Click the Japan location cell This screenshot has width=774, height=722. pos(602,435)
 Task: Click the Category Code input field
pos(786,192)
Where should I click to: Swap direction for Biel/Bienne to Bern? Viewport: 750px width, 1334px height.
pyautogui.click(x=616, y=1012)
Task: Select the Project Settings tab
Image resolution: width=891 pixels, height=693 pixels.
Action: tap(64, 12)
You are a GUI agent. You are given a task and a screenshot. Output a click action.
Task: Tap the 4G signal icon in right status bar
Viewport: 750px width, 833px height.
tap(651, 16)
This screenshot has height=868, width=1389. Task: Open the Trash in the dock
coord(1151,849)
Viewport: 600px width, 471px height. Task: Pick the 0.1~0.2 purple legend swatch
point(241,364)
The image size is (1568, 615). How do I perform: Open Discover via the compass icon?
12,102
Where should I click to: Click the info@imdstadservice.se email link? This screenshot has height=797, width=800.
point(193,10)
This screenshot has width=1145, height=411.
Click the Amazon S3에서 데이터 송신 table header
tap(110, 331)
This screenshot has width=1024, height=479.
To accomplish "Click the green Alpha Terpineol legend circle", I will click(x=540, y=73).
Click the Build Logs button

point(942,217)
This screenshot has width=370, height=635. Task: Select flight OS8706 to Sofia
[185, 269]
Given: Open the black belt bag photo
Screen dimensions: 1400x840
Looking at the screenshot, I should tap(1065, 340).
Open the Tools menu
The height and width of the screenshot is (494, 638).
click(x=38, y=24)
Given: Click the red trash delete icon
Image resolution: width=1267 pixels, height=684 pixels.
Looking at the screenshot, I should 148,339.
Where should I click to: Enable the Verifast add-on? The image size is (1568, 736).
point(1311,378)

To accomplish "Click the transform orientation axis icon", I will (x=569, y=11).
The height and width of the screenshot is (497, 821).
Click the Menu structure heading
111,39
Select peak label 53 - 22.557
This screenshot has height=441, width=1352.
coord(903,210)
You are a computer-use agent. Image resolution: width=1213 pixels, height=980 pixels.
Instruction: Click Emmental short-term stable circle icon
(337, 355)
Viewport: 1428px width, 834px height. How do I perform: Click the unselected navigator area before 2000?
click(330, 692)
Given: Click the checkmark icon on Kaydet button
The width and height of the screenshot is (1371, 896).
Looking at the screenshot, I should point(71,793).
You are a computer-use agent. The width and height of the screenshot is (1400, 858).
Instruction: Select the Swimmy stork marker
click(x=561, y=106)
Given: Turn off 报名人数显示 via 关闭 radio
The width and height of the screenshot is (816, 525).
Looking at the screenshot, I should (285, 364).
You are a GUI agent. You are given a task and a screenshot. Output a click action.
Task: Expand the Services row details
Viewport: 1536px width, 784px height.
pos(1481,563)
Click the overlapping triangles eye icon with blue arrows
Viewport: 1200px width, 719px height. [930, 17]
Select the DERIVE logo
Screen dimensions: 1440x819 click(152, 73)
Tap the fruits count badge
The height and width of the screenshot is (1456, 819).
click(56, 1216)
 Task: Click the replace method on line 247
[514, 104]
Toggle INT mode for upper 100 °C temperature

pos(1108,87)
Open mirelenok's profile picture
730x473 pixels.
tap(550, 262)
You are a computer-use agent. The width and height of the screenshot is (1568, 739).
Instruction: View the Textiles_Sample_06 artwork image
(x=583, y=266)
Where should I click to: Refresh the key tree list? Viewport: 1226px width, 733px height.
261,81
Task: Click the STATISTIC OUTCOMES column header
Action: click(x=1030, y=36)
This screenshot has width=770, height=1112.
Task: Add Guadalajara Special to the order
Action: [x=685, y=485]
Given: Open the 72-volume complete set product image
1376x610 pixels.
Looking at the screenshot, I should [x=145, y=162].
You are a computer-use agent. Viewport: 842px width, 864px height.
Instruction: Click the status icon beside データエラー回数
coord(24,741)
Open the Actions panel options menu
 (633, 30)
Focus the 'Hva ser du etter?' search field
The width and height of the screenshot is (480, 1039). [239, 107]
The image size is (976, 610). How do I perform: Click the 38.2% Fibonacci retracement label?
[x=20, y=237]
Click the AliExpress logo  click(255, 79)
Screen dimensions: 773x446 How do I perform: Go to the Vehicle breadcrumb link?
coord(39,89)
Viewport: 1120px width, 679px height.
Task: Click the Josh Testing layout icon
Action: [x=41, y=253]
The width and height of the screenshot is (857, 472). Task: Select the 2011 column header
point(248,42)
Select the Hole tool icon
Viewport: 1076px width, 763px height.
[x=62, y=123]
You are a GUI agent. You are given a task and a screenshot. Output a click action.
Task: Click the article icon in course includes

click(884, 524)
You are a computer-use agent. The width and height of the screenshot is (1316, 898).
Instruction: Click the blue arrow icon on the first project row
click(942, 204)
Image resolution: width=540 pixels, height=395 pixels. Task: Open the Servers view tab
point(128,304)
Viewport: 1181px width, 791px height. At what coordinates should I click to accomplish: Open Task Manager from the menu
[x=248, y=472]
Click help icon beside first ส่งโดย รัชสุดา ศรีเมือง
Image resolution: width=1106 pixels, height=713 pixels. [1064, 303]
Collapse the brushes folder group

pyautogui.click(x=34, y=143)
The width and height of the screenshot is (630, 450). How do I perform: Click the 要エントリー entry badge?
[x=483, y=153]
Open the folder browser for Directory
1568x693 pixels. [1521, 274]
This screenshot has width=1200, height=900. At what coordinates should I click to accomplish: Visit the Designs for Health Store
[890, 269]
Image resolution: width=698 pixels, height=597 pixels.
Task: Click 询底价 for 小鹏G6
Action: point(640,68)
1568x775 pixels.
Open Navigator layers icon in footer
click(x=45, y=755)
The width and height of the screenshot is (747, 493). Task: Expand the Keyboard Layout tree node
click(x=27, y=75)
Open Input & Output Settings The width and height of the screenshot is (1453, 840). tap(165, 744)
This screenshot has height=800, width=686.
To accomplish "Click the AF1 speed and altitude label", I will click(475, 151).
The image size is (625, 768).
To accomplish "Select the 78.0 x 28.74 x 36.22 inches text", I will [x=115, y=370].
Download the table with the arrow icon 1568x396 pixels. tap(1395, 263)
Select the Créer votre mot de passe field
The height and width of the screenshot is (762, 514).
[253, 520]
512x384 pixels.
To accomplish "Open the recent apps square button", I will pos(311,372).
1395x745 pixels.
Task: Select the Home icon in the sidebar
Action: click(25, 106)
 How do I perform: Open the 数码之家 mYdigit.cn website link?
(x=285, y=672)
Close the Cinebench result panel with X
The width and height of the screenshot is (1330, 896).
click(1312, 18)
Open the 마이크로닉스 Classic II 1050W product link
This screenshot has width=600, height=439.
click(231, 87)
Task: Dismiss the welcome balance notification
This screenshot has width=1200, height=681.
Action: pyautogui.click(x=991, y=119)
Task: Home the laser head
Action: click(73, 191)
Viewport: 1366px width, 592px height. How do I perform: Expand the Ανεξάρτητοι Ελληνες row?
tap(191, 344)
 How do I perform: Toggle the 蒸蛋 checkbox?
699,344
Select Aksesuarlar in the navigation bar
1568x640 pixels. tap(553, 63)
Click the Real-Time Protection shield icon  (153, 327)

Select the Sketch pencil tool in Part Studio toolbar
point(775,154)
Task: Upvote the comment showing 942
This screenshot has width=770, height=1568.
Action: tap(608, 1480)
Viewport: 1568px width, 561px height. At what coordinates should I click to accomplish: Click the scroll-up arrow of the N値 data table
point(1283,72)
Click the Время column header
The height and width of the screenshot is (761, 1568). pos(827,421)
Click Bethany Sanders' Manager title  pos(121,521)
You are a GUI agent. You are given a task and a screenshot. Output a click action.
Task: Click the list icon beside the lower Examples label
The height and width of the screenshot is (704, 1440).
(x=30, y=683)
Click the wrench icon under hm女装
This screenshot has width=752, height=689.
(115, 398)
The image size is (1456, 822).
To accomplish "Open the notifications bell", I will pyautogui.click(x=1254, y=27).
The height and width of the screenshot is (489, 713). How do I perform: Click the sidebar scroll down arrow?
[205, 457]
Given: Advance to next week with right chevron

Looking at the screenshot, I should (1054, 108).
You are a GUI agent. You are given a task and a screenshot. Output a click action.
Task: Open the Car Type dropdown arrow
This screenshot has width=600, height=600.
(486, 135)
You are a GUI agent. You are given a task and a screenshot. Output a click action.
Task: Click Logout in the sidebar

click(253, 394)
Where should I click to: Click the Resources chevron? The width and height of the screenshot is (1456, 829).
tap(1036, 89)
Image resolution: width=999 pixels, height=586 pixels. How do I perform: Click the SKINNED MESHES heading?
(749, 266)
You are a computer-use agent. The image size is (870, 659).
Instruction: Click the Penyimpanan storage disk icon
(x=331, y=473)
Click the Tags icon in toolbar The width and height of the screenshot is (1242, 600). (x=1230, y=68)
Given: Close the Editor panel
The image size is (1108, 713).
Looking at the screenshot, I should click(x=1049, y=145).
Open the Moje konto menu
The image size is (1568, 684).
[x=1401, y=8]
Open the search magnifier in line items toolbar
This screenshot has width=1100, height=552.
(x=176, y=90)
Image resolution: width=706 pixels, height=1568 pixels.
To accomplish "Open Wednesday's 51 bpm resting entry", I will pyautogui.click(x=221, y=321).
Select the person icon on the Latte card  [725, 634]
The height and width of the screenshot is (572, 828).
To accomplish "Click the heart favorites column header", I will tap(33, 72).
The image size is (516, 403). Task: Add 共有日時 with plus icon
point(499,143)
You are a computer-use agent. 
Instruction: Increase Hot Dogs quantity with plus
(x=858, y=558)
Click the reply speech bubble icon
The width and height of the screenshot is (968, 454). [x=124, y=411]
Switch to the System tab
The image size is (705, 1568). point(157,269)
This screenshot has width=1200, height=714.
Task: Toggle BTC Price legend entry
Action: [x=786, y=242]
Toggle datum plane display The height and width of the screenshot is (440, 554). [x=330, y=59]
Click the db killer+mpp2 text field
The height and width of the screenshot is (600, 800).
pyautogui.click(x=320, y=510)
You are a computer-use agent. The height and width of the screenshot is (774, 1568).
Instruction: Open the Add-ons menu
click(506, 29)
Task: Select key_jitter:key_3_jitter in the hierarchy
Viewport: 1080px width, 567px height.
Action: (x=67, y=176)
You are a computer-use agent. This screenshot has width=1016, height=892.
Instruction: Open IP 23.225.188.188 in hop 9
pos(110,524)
************
### AIM OF THE EXERCISE:
Which lines in the data above hold the word "Settings"? Return each of them.

### COMPLETED TASK:
Task: Select the Project Settings tab
Open Input & Output Settings The width and height of the screenshot is (1453, 840). tap(165, 744)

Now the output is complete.